To do:
Take the lines below beginning at the line that has "Click the R&D Investment column header" and stopping after the line that has "Given: Click the Print icon in toolbar", and print them exactly as they are, with no other lines.

· · · · ·

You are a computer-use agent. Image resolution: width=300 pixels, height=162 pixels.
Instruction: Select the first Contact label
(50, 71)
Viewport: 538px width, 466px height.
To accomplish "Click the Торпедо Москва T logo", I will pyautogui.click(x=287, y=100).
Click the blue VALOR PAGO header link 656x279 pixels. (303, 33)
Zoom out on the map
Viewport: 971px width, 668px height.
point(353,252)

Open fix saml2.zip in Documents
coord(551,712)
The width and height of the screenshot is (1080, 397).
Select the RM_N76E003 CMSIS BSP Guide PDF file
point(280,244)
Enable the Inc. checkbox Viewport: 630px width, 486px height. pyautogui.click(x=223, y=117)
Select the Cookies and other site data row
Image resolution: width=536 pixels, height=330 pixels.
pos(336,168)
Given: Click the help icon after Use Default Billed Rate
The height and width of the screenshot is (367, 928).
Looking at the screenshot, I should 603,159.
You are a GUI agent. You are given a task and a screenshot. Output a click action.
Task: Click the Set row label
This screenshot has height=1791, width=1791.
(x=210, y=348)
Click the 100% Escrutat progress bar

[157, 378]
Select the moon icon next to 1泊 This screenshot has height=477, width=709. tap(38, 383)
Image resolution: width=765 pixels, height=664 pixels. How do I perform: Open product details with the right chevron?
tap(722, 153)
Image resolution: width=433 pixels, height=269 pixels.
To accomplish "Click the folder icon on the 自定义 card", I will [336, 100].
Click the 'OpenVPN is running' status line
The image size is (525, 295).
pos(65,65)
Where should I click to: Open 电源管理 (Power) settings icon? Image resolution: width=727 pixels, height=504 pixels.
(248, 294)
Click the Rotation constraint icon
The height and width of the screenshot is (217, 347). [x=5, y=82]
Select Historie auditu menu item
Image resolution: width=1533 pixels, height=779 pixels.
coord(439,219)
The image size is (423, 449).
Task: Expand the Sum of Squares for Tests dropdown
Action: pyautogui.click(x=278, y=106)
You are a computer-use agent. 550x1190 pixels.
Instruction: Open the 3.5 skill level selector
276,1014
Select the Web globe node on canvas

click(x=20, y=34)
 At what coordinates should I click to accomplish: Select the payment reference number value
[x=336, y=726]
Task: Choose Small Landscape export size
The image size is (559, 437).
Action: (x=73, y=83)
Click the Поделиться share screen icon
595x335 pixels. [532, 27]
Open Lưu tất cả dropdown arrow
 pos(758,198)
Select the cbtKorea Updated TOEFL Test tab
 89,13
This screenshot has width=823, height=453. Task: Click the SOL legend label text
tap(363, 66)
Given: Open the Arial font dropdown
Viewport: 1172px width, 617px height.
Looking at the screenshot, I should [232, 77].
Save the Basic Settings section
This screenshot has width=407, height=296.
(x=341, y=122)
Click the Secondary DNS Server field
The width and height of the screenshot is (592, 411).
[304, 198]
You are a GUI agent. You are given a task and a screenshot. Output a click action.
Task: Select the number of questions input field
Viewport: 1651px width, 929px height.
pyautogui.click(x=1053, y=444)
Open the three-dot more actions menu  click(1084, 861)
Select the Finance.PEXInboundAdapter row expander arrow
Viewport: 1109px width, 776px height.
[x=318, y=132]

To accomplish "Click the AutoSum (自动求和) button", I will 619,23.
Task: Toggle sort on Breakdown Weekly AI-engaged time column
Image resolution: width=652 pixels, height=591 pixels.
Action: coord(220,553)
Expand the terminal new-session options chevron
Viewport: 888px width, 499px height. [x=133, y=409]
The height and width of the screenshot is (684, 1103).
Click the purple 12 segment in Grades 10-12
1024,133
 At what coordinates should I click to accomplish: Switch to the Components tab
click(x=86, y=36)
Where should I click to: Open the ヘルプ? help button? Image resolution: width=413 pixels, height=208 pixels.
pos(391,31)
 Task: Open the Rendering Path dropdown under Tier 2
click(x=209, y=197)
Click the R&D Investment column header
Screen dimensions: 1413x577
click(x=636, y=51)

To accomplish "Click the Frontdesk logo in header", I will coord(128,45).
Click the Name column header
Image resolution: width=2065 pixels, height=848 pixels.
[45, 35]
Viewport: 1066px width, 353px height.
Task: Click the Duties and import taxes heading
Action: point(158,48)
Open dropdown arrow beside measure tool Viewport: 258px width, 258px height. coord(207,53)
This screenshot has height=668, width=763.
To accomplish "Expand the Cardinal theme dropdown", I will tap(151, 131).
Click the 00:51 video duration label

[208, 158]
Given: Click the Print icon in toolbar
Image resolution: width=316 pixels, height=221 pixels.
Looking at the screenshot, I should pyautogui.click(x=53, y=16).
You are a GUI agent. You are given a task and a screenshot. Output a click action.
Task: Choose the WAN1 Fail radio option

· · · · ·

Written response:
Click the R&D Investment column header
Screen dimensions: 1413x577
click(x=636, y=51)

To accomplish "Click the Frontdesk logo in header", I will coord(128,45).
Click the Name column header
Image resolution: width=2065 pixels, height=848 pixels.
[45, 35]
Viewport: 1066px width, 353px height.
Task: Click the Duties and import taxes heading
Action: point(158,48)
Open dropdown arrow beside measure tool Viewport: 258px width, 258px height. coord(207,53)
This screenshot has height=668, width=763.
To accomplish "Expand the Cardinal theme dropdown", I will tap(151, 131).
Click the 00:51 video duration label

[208, 158]
Given: Click the Print icon in toolbar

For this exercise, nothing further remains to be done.